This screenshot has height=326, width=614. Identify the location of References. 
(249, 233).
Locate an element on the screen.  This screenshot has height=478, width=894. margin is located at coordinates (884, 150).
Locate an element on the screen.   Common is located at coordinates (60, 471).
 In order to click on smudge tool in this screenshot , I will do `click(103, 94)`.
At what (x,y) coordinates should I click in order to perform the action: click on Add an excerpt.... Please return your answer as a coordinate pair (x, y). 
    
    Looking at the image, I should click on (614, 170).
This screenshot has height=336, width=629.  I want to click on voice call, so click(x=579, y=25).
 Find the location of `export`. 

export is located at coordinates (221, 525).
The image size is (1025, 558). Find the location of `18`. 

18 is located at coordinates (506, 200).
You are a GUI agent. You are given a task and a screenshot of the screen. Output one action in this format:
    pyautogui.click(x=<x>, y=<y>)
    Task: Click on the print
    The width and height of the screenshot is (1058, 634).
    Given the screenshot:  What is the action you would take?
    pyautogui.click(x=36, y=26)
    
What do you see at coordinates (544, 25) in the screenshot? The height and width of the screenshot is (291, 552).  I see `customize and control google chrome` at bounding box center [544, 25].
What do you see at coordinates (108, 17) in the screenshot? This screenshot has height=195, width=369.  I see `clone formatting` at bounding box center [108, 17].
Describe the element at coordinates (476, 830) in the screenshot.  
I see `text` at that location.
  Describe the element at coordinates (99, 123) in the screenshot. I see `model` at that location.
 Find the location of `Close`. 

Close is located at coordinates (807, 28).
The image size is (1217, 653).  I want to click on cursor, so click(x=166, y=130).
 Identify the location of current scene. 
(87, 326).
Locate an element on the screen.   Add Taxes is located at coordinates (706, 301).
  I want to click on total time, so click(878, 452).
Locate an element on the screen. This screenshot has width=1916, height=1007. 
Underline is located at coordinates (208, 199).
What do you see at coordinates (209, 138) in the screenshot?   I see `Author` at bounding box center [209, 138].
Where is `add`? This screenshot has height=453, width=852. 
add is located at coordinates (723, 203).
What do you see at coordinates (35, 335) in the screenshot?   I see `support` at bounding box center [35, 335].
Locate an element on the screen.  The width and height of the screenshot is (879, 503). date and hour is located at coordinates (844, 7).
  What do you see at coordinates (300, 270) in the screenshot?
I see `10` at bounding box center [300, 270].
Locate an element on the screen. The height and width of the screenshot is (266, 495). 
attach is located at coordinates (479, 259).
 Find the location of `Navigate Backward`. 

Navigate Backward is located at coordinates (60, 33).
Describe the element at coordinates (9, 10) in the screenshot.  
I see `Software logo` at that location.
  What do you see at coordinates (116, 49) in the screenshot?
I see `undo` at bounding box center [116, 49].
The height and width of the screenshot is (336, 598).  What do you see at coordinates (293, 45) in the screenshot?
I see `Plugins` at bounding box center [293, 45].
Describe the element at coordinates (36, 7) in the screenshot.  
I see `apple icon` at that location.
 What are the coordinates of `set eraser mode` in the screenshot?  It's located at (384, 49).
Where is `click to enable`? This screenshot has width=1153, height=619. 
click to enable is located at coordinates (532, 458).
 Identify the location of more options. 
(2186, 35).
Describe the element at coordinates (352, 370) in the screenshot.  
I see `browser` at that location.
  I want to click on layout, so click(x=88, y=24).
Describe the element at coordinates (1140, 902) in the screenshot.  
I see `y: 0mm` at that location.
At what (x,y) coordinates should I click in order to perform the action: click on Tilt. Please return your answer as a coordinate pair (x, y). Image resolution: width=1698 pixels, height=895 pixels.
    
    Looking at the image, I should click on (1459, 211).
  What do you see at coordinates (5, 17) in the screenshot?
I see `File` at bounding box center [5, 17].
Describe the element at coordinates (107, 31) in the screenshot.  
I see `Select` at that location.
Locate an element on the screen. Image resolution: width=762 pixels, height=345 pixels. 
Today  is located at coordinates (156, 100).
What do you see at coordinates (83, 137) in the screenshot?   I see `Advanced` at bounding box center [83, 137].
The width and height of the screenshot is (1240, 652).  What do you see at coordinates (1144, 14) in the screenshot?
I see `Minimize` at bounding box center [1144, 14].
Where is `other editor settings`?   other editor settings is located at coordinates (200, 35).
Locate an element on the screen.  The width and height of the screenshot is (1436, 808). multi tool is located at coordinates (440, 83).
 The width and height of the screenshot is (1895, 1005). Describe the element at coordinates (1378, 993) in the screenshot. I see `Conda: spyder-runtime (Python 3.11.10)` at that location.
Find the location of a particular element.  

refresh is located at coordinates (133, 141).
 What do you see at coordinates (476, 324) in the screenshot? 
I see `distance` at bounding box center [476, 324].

◆ ◆ ◆ ◆

> **DIRECTIONS**
Rewrite all the entries above as a Markdown table with two columns, Row and Line, putting each nonblank line in its own numbered row. Leave out blank lines.

> **EXERCISE ANSWER**
| Row | Line |
|---|---|
| 1 | This screenshot has height=326, width=614. Identify the location of References.  |
| 2 | (249, 233). |
| 3 | Locate an element on the screen.  This screenshot has height=478, width=894. margin is located at coordinates (884, 150). |
| 4 | Locate an element on the screen.   Common is located at coordinates (60, 471). |
| 5 |  In order to click on smudge tool in this screenshot , I will do `click(103, 94)`. |
| 6 | At what (x,y) coordinates should I click in order to perform the action: click on Add an excerpt.... Please return your answer as a coordinate pair (x, y).  |
| 7 |     Looking at the image, I should click on (614, 170). |
| 8 | This screenshot has height=336, width=629.  I want to click on voice call, so click(x=579, y=25). |
| 9 |  Find the location of `export`.  |
| 10 | export is located at coordinates (221, 525). |
| 11 | The image size is (1025, 558). Find the location of `18`.  |
| 12 | 18 is located at coordinates (506, 200). |
| 13 | You are a GUI agent. You are given a task and a screenshot of the screen. Output one action in this format: |
| 14 |     pyautogui.click(x=<x>, y=<y>) |
| 15 |     Task: Click on the print |
| 16 |     The width and height of the screenshot is (1058, 634). |
| 17 |     Given the screenshot:  What is the action you would take? |
| 18 |     pyautogui.click(x=36, y=26) |
| 19 | What do you see at coordinates (544, 25) in the screenshot? The height and width of the screenshot is (291, 552).  I see `customize and control google chrome` at bounding box center [544, 25]. |
| 20 | What do you see at coordinates (108, 17) in the screenshot? This screenshot has height=195, width=369.  I see `clone formatting` at bounding box center [108, 17]. |
| 21 | Describe the element at coordinates (476, 830) in the screenshot.   |
| 22 | I see `text` at that location. |
| 23 |   Describe the element at coordinates (99, 123) in the screenshot. I see `model` at that location. |
| 24 |  Find the location of `Close`.  |
| 25 | Close is located at coordinates (807, 28). |
| 26 | The image size is (1217, 653).  I want to click on cursor, so click(x=166, y=130). |
| 27 |  Identify the location of current scene.  |
| 28 | (87, 326). |
| 29 | Locate an element on the screen.   Add Taxes is located at coordinates (706, 301). |
| 30 |   I want to click on total time, so click(878, 452). |
| 31 | Locate an element on the screen. This screenshot has width=1916, height=1007.  |
| 32 | Underline is located at coordinates (208, 199). |
| 33 | What do you see at coordinates (209, 138) in the screenshot?   I see `Author` at bounding box center [209, 138]. |
| 34 | Where is `add`? This screenshot has height=453, width=852.  |
| 35 | add is located at coordinates (723, 203). |
| 36 | What do you see at coordinates (35, 335) in the screenshot?   I see `support` at bounding box center [35, 335]. |
| 37 | Locate an element on the screen.  The width and height of the screenshot is (879, 503). date and hour is located at coordinates (844, 7). |
| 38 |   What do you see at coordinates (300, 270) in the screenshot? |
| 39 | I see `10` at bounding box center [300, 270]. |
| 40 | Locate an element on the screen. The height and width of the screenshot is (266, 495).  |
| 41 | attach is located at coordinates (479, 259). |
| 42 |  Find the location of `Navigate Backward`.  |
| 43 | Navigate Backward is located at coordinates (60, 33). |
| 44 | Describe the element at coordinates (9, 10) in the screenshot.   |
| 45 | I see `Software logo` at that location. |
| 46 |   What do you see at coordinates (116, 49) in the screenshot? |
| 47 | I see `undo` at bounding box center [116, 49]. |
| 48 | The height and width of the screenshot is (336, 598).  What do you see at coordinates (293, 45) in the screenshot? |
| 49 | I see `Plugins` at bounding box center [293, 45]. |
| 50 | Describe the element at coordinates (36, 7) in the screenshot.   |
| 51 | I see `apple icon` at that location. |
| 52 |  What are the coordinates of `set eraser mode` in the screenshot?  It's located at (384, 49). |
| 53 | Where is `click to enable`? This screenshot has width=1153, height=619.  |
| 54 | click to enable is located at coordinates (532, 458). |
| 55 |  Identify the location of more options.  |
| 56 | (2186, 35). |
| 57 | Describe the element at coordinates (352, 370) in the screenshot.   |
| 58 | I see `browser` at that location. |
| 59 |   I want to click on layout, so click(x=88, y=24). |
| 60 | Describe the element at coordinates (1140, 902) in the screenshot.   |
| 61 | I see `y: 0mm` at that location. |
| 62 | At what (x,y) coordinates should I click in order to perform the action: click on Tilt. Please return your answer as a coordinate pair (x, y). Image resolution: width=1698 pixels, height=895 pixels. |
| 63 |     Looking at the image, I should click on (1459, 211). |
| 64 |   What do you see at coordinates (5, 17) in the screenshot? |
| 65 | I see `File` at bounding box center [5, 17]. |
| 66 | Describe the element at coordinates (107, 31) in the screenshot.   |
| 67 | I see `Select` at that location. |
| 68 | Locate an element on the screen. Image resolution: width=762 pixels, height=345 pixels.  |
| 69 | Today  is located at coordinates (156, 100). |
| 70 | What do you see at coordinates (83, 137) in the screenshot?   I see `Advanced` at bounding box center [83, 137]. |
| 71 | The width and height of the screenshot is (1240, 652).  What do you see at coordinates (1144, 14) in the screenshot? |
| 72 | I see `Minimize` at bounding box center [1144, 14]. |
| 73 | Where is `other editor settings`?   other editor settings is located at coordinates (200, 35). |
| 74 | Locate an element on the screen.  The width and height of the screenshot is (1436, 808). multi tool is located at coordinates (440, 83). |
| 75 |  The width and height of the screenshot is (1895, 1005). Describe the element at coordinates (1378, 993) in the screenshot. I see `Conda: spyder-runtime (Python 3.11.10)` at that location. |
| 76 | Find the location of a particular element.   |
| 77 | refresh is located at coordinates (133, 141). |
| 78 |  What do you see at coordinates (476, 324) in the screenshot?  |
| 79 | I see `distance` at bounding box center [476, 324]. |